▶ [Challenge 1]
In the records, from the line with "You are a GUI" up to and including the last line of the records, substitute "Window" for "Viewport" and reproduce those lines otherwise unchanged. Leave the pictures out of your answer.

▶ [Supplied text]
By Kayli Ottomanelli, Clean Virginia Advocacy Fellow
Nearly 60 U.S. Congress members made headlines last month when they violated federal law by failing to properly report their stock ownership and financial trades in accordance with the decades-old Stop Trading on Congressional Knowledge, or Stock Act. These elected officials have faced widespread criticism for using their political positions and access to nonpublic information for personal financial gain.
Unfortunately, the issue of elected officials serving their stock portfolios rather than their constituents extends beyond just the federal level – it exists here in Virginia, as well. Currently, six members of the Virginia General Assembly own substantial quantities of stock in Dominion Energy. According to annual candidate and incumbent disclosures, which were updated this month, these lawmakers own anywhere from $825,000 to $1.25 million in Dominion stock combined. Additionally, three members of the Virginia legislature, Minority Leader Tommy Norment, Senator Bill DeSteph, and Delegate John Avoli each owned at least $250,000 worth of Dominion Energy stock alone in 2021.
Although opponents of stock-ban legislation have asserted that the United States is a free-market economy and everyone, including elected officials, should be able to participate in stock trading, this argument becomes problematic when lawmakers are purchasing stock in the corporate monopolies they are tasked with regulating, as is the case with Dominion Energy. Captive customers of utility monopolies, like the two of three Virginians that are Dominion customers, lack the luxury of shopping around for a better deal on their electricity. It is a clear conflict of interest for elected officials to participate in legislative matters in which they have a vested financial interest.
Currently, conflict of interest laws require Virginia lawmakers to recuse themselves from legislative matters when they have a personal interest in the affected corporation. Although well-intentioned, in practice this legislation is unenforceable under Virginia’s lax disclosure rules. The Virginia General Assembly Conflicts of Interest Act requires any legislator who receives $5,000 or more in dividend payouts from stock ownership to disqualify themselves from participating in votes on relevant legislation. However, candidate and incumbent disclosure rules only require elected officials to disclose their investments within an estimated range that spans nearly $50,000, rather than reporting the exact value. As a result, it is impossible to tell just how much legislators are financially benefiting from certain votes.

▶ [Material provided]
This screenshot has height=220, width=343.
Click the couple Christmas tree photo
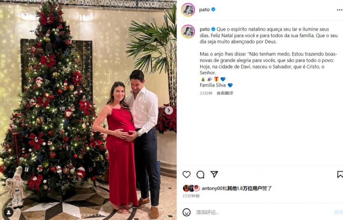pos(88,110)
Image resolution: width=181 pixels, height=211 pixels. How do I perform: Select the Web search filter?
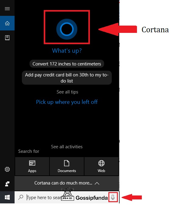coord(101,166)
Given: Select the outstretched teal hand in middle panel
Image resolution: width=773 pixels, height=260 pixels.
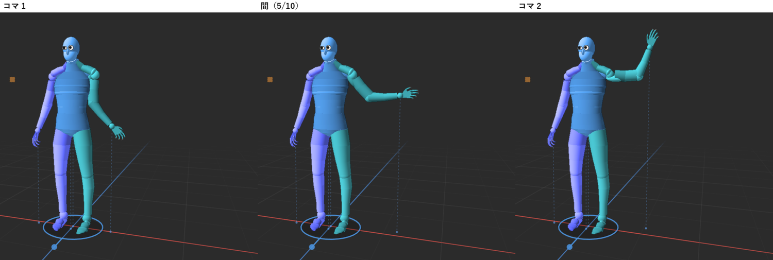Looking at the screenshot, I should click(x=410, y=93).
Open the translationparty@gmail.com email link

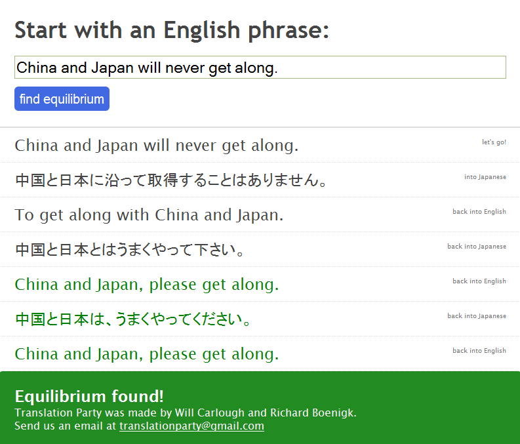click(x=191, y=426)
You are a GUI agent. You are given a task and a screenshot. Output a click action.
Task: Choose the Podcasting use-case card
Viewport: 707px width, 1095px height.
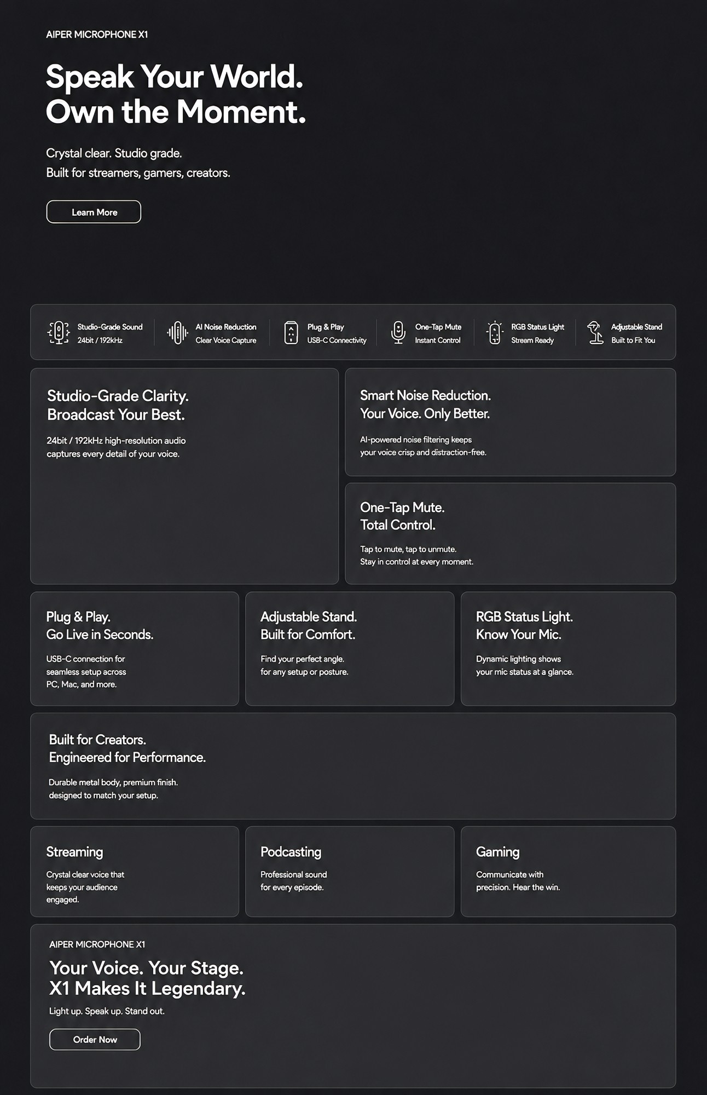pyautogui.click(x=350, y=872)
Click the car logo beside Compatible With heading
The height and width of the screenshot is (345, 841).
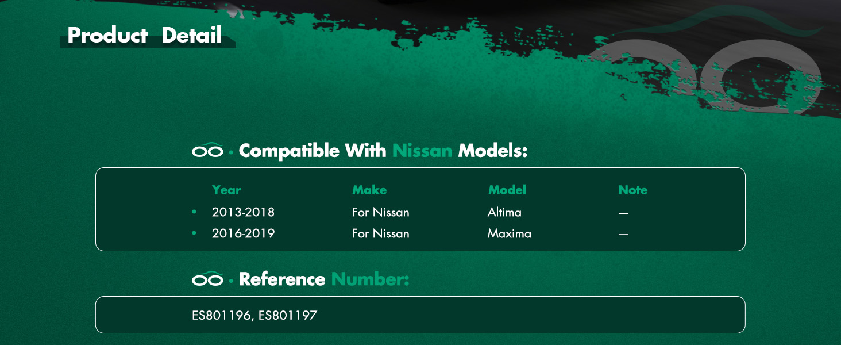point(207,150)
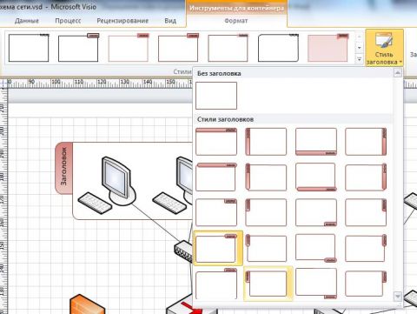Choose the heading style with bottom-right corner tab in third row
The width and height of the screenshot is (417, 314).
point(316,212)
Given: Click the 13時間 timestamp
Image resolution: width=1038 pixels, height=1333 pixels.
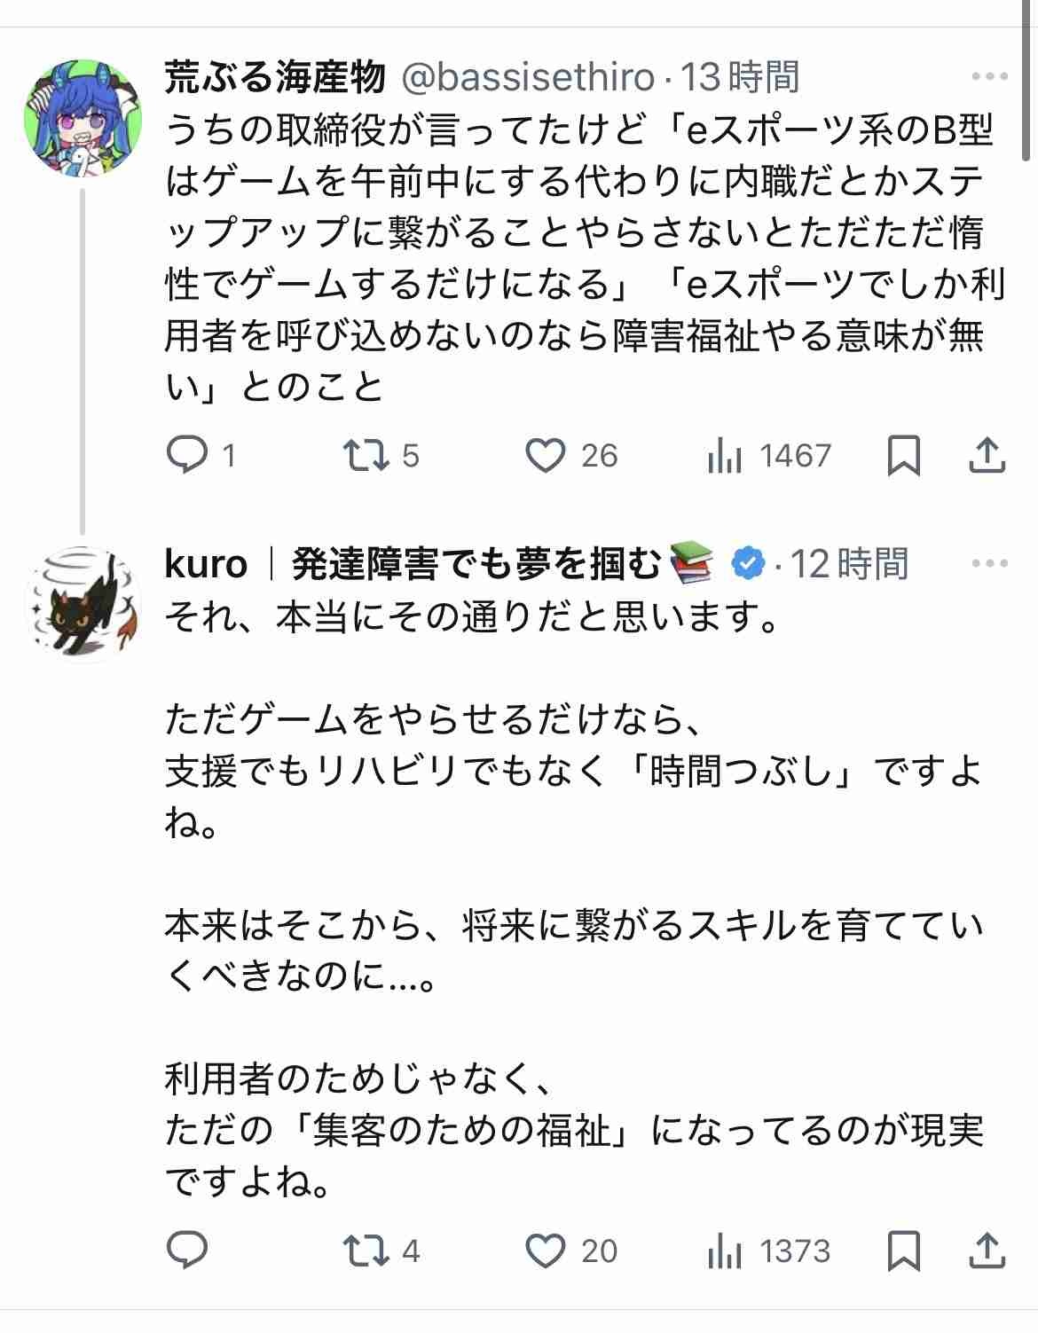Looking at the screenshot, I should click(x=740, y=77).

▶ [Challenge 2]
Answer these questions from the article on lawmakers' stock ownership.
(a) How many members of the Virginia General Assembly currently own substantial quantities of Dominion Energy stock?
(b) What amount of dividend payouts requires a legislator to disqualify themselves from votes under the Virginia General Assembly Conflicts of Interest Act?
(c) Roughly how wide is the estimated range within which elected officials must disclose their investments?

▶ [Complete answer 1]
You are a GUI agent. You are given a task and a screenshot. Output a click action.
Task: Choose the Podcasting use-case card
Window: 707px width, 1095px height.
pyautogui.click(x=350, y=872)
Click the car logo beside Compatible With heading
The height and width of the screenshot is (345, 841).
point(207,150)
Choose the heading style with bottom-right corner tab in third row
The width and height of the screenshot is (417, 314).
point(316,212)
Given: Click the 13時間 timestamp
Image resolution: width=1038 pixels, height=1333 pixels.
Looking at the screenshot, I should click(x=740, y=77).

▶ [Complete answer 2]
(a) Six.
(b) $5,000 or more.
(c) Nearly $50,000.